23. Visit the past but instead of romanticizing the past – a backward tendency – dissect it for the negatives. What three things would you have done differently? How might those actions in hindsight shape what you do in a Post50 life?
24. Watch three TED talks about something your interested in or tune into three about individuals who transformed their lives. There are over 2000 TED talks to browse.
25. Follow one-three people on any social media outlet. Especially read the ‘Comments Section.’ Absorb ideas. Make 20 comments in the next 100 days on each site. What do you know at the end of 100 days that you didn’t know? What did you learn about yourself?
26. Call me and ask for my ‘tough cookie’ voice. I’d be happy to give your 10 minutes.
37. Identify your roadblocks. Select your top three. Have a conversation with one of them every day. “Here’s how you are holding me back. Here’s how I’m going to get rid of you.” Take a step toward beating through each one every 30 days.
28. Create a manifesto of what you believe holds true. (My one concession to writing something down. Here’s mine.) Make it visually appealing. Print or keep it online. Visit your Manifesto frequently for inspiration. If you believe these things, you should be living them. Are you? What should you do differently?

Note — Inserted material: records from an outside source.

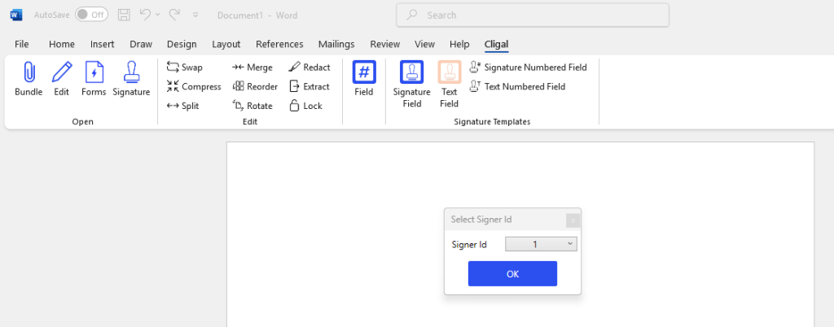The width and height of the screenshot is (834, 327).
Task: Switch to the Cligal tab
Action: click(x=496, y=44)
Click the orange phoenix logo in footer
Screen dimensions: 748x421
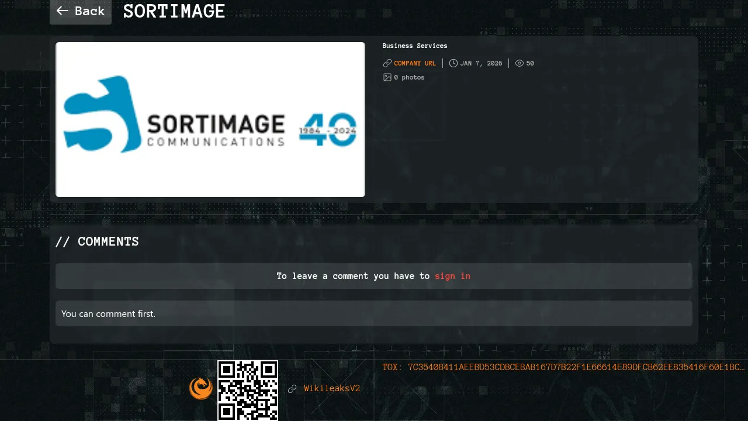(201, 388)
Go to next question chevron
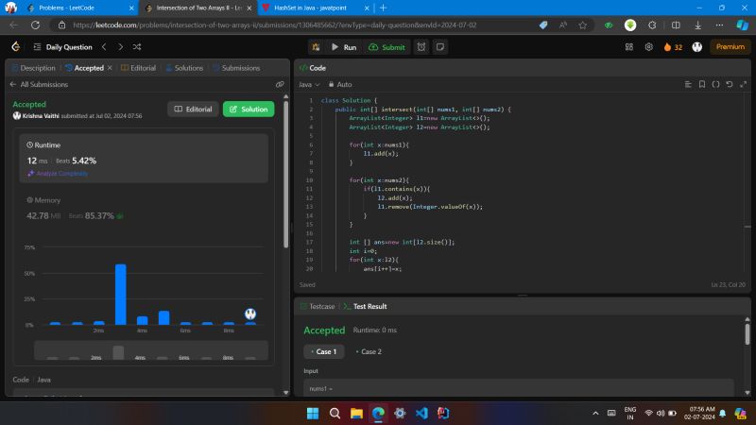Image resolution: width=756 pixels, height=425 pixels. tap(120, 46)
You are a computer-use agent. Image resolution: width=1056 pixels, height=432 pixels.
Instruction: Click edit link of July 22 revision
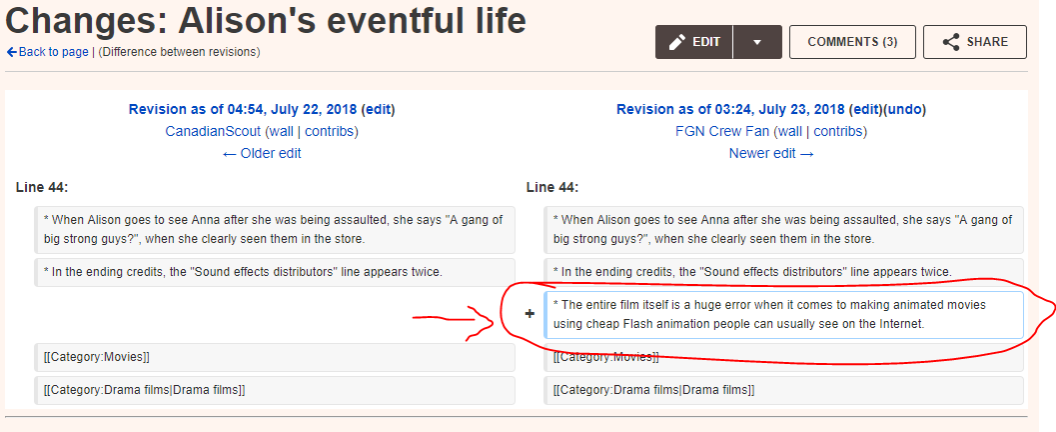(x=378, y=109)
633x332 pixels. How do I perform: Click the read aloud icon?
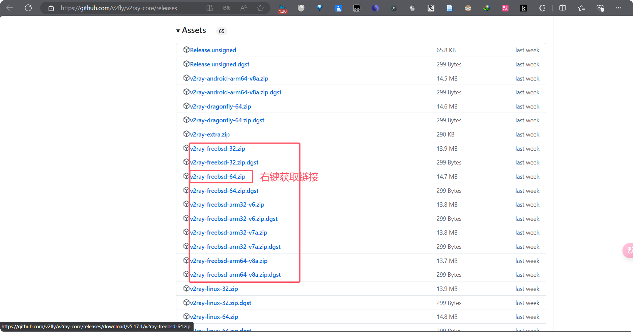243,8
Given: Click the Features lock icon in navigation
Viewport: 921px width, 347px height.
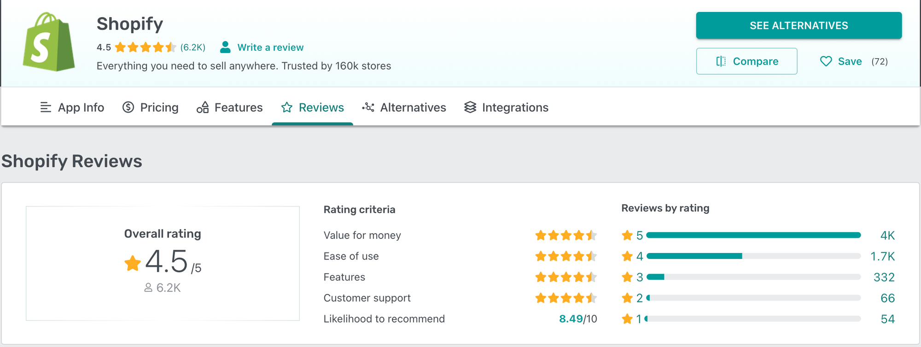Looking at the screenshot, I should tap(203, 107).
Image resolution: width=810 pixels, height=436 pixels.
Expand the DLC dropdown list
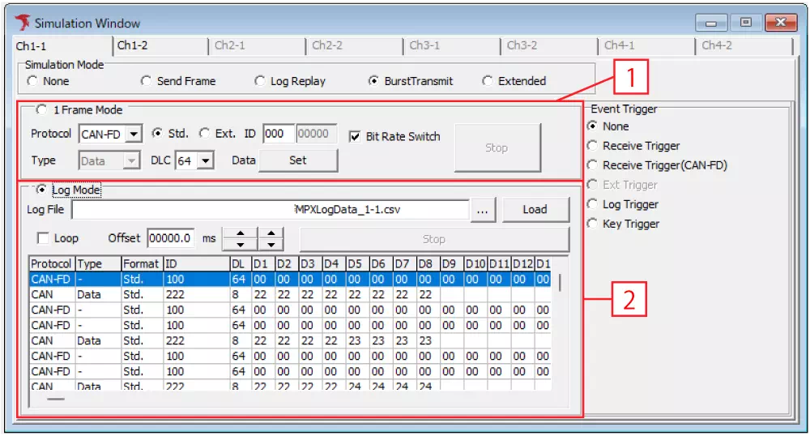pos(205,160)
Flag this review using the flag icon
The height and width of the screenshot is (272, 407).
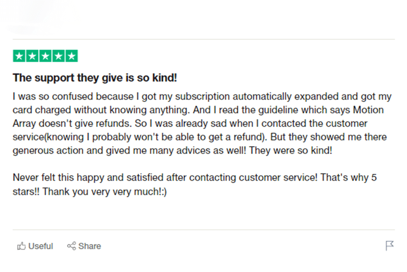click(390, 246)
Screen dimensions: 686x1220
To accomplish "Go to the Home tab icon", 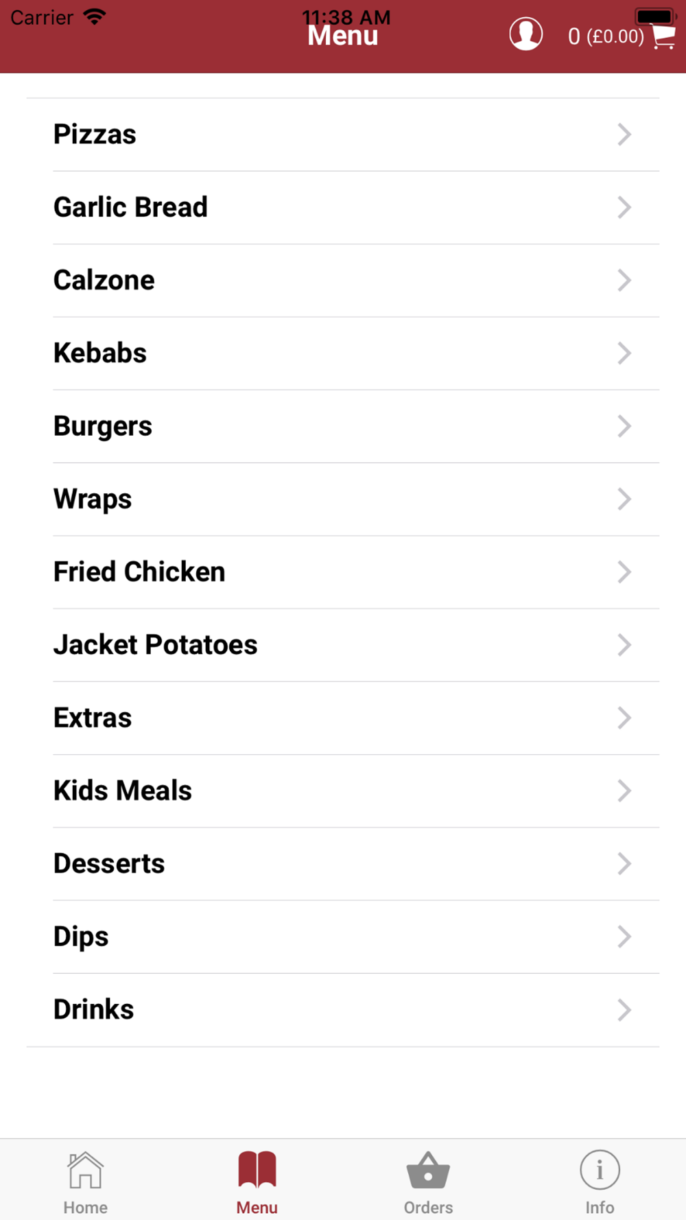I will [85, 1170].
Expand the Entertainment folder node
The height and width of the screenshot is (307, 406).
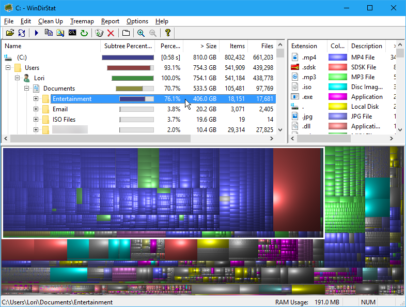click(36, 99)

29. Create your own syllabus – an outline of study to stimulate a interest or improve a knowledge base. Invest in classes, books, author events, online webinars, conferences…whatever it takes. Meet and greet people along the way.
30. Explore how serendipity has shaped your life. Determine three ways serendipity might look like now? Make a screen saver with these new chances as possibilities for a future life. Examples: I want a chance to live on an island. I want a chance to publish a book. I want a chance to help immigrants. At then end of 30 days, pick one and eliminate the other two. Make a new screen saver with your chosen serendipity. Take 2 steps to inch toward making that chance happen.
31. Leverage a past positive experience into a current setting. If you loved speaking at industry meetings in your past career, what groups can you be in front of now with a message? I wrote terrific (really they were outstanding) term papers in college. While everyone else in the dorm hated it, I didn’t mind. I’m writing for you now. It makes me happy. What positive experiences can you leverage?